Atop a bridge you’re both high and outside, as in this view from the approach to the Queensboro Bridge.
You can get a good view from under a bridge too. Here the framing structure is the Manhattan Bridge. The lighted arc of cables further back is the Brooklyn Bridge.
You can have this view from your apartment, if you are a billionaire.
The skyline is such an iconic way of seeing New York that even an image of disaster takes the form of a skyline. This is a photomural, inside a building in lower Manhattan, of the smoldering pile of the World Trade Center following the 9/11 attack.
New Yorkers, used to the familiar outline of the Twin Towers, felt there was a hole in the skyline. Every year around the anniversary, beams of light rise in place of the missing towers.

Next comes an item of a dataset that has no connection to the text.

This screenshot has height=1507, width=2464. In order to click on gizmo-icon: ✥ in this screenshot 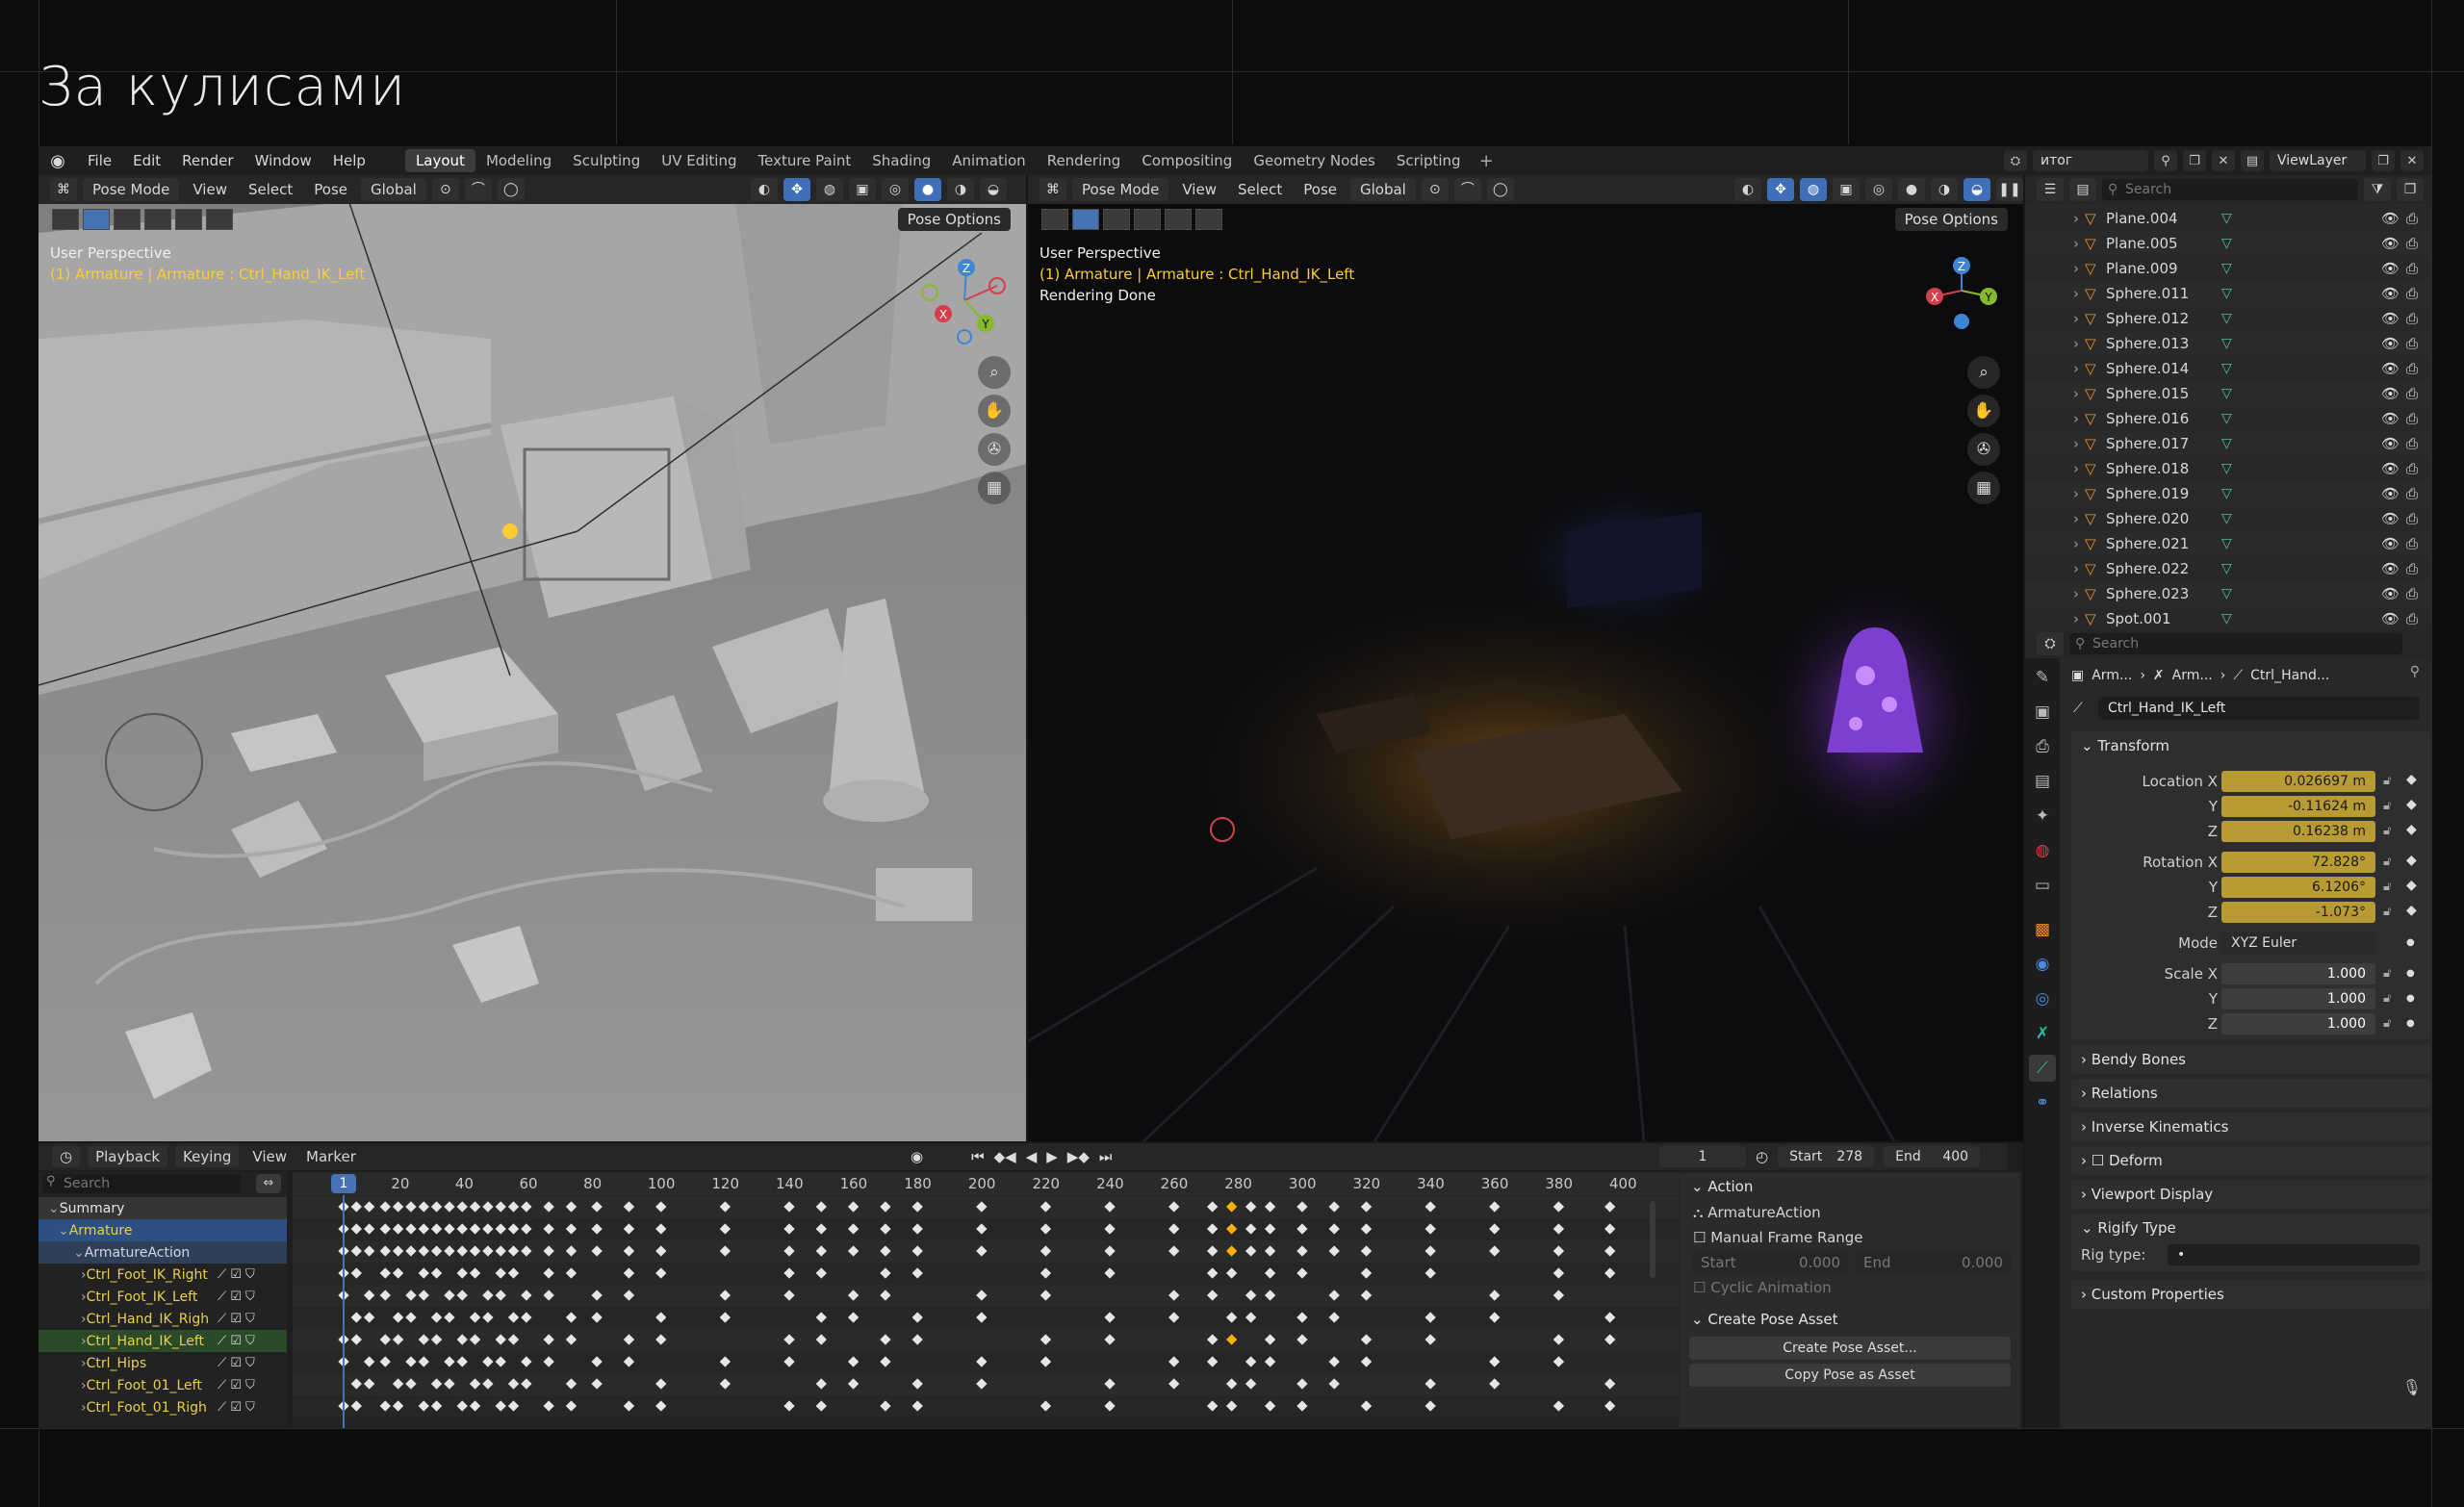, I will do `click(796, 190)`.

Another type of memorial that creates a skyline is the gathering of gravestones in a cemetery. Here, the buildings of midtown Manhattan in the background blend in with the stone slabs and columns of Queens’ Calvary Cemetery in the foreground.
Taking a closer view of the contours where the buildings of Manhattan touch the sky, wooden water towers are a distinctive feature of the lower-rise portions of the city.

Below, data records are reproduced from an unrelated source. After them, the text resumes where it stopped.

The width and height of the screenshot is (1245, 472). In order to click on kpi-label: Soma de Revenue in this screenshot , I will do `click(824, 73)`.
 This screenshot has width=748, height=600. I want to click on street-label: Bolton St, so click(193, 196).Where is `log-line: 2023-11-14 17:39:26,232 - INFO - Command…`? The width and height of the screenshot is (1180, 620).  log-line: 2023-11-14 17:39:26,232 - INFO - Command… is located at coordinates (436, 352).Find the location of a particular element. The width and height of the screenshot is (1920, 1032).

The sky silhouette seen in the outer boroughs of New York often includes church spires, clotheslines, and satellite dishes.
Sometimes you can see a skyline by looking downward.

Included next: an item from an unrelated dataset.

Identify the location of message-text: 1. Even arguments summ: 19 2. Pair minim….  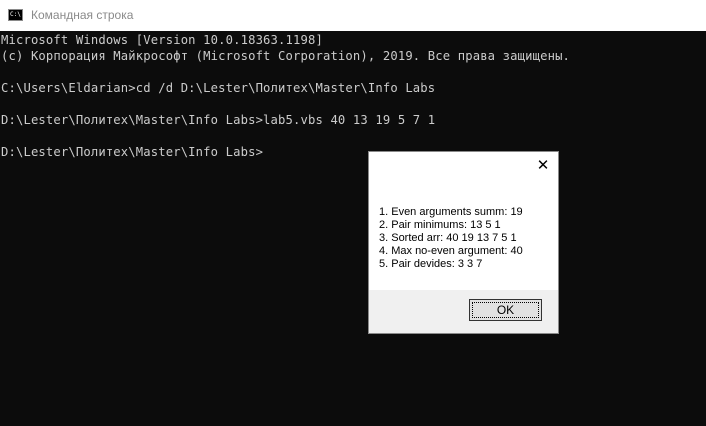
(451, 238).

The mirrored skyline lends a certain quality of serenity to this view of an industrial wasteland.
Contrasting shapes meet the sky here where a Frank Gehry-designed office building in white glass rises next to the High Line, an elevated freight track converted into a park.
Another translucent white glass building, the Enid A. Haupt Conservatory at the New York Botanical Garden, nearly blends in to the overcast sky, in the view below. Not every skyline contour is hard and toothy.
Fog can also create a soft-edged effect.
In the view below, only the Empire State Building is tall enough to be seen above the trees of McCarren Park in Brooklyn, shining through the evening mist.
A ruined waterfront warehouse in the sunset has a skyline of crumbling grandeur.
The warehouse’s eroded contours contrast with the thrusty ones of this neo-gothic structure, Grace Church.
These 19th century east side townhouses have chimneys like crooked fingers.
We tend not to notice the sky contours of signs and street lamps, as they blend in to general visual clutter, but the shapes can be fantastic abstract sculpture.
The gleaming towers of architects must share the skyline with the ragged juttings of infrastructure.
The combinations of all these elements can become glorious geometries of chaos.
Here, a particular angle of view brings together building, statue, lamp and tree for a composition that crackles and twists.
In buildings the supporting framework is decorously concealed, but bridges nakedly display their engineering. Here, the towers of the Queensboro Bridge and the Roosevelt Island tramway stand side by side.
New York’s first great bridge was the Brooklyn Bridge, a masterpiece of engineering and still the most beautiful of Manhattan’s bridges with its delicate cabling.
The roof of the Metropolitan Museum currently hosts this gigantic birds-nest-like structure, the architectural sculpture “Big Bambu” by the Starn brothers.
Birds use the cables and spars over the Manhattan streets as bleachers to spectate on the human beehive, and their bodies become part of the skyline.
In the outer boroughs, people toss their old sneakers onto the wires. This one was unusually generously festooned.